Seems kind of pointless claiming a company that solicited $50 investments on the promise of a $55 ROI wasn’t an investment scheme, but if the alternative is admitting you conned thousands of people out of millions of dollars – here we are.

On April 14th Charles Scoville filed an interlocutory appeal against the recent granting of a preliminary injunction and denial of a motion to set aside the Traffic Monsoon Receivership.

The term “interlocutory appeal” applies to any appeal filed before the conclusion of the case. Whereas the granting of a preliminary injunction in MLM underbelly fraud cases typically brings about a settlement, Scoville is challenging the injunction decision.

Among other things, Scoville is arguing that Ponzi schemes that operate within the US but mostly solicit investment from offshore victims should be legal.

The appeal has been filed with the United States Court of Appeals for the Tenth Circuit. It is unclear how long a decision on the appeal might take.
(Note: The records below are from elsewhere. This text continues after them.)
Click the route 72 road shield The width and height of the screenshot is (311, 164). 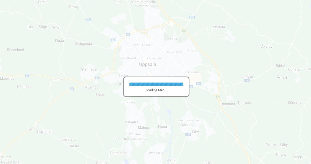tap(27, 75)
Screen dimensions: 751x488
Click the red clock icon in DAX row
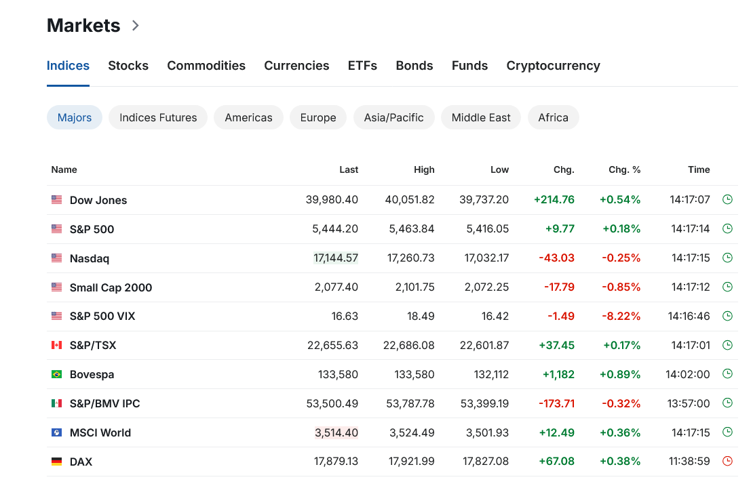pyautogui.click(x=727, y=462)
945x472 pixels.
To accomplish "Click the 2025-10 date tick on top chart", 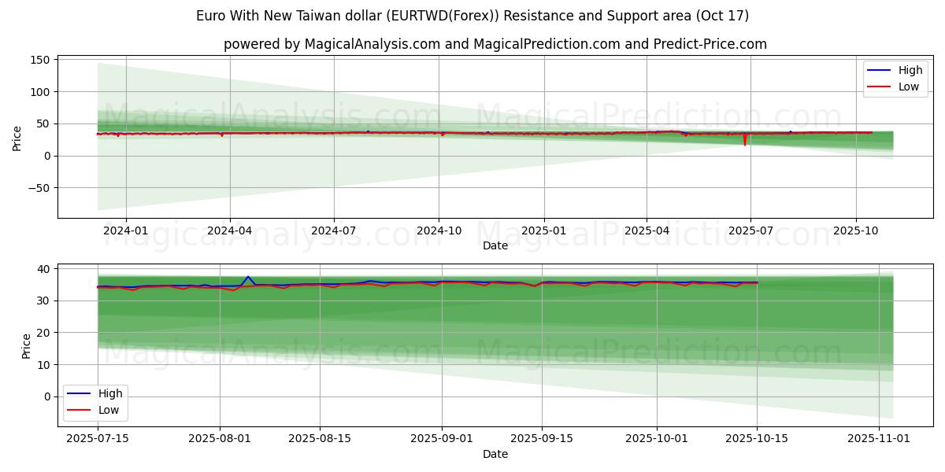I will (856, 230).
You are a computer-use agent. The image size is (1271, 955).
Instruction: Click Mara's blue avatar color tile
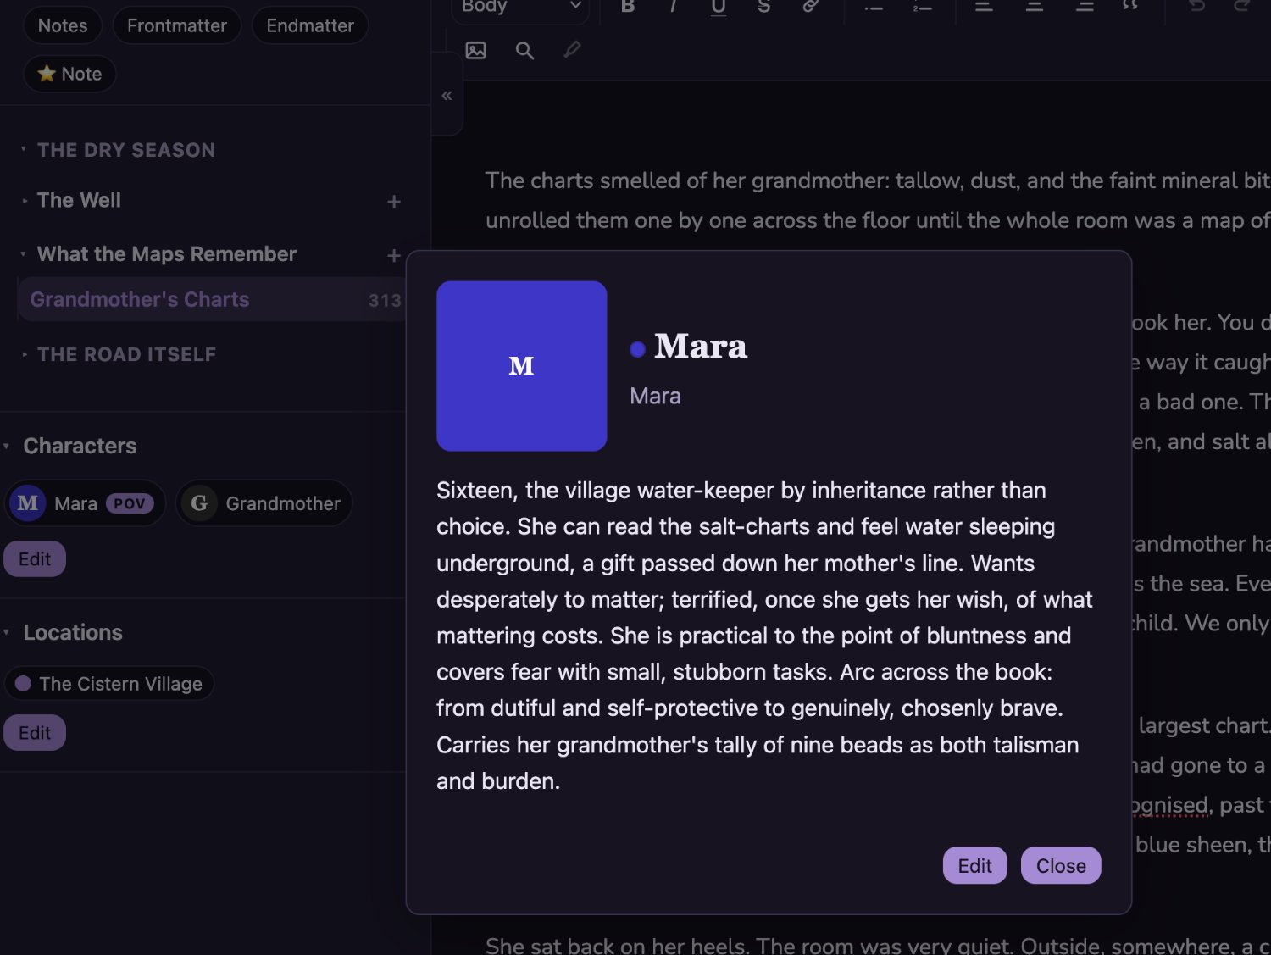[522, 366]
Traffic Monsoon investors meanwhile are being made to wait while Scoville delays the inevitable. Whilst the Receiver has control of seized assets, a victim claims process won’t go forward until a decision on the appeal is made.


Update 6th August 2017 – On July 21st Charles Scoville requested an extension of time to file his petitioner brief.

On July 26th the court granted Scoville’s motion.

A new deadline of September 5th has been set, with the court noting there will be no further extensions granted.


Update 17th October 2017 – As of October 17th, both Scoville and the SEC’s appeal briefs have been filed.

The briefs don’t cover any new ground and instead mostly reaffirm arguments presented before the District Court.

Scoville now has the option to file a response brief, after which it’s up to the court to schedule oral arguments or publish a decision. No timeline yet.


Update 25th January 2019 – On January 24th the Tenth Circuit appeals court denied Charles Scoville’s Traffic Monsoon appeal.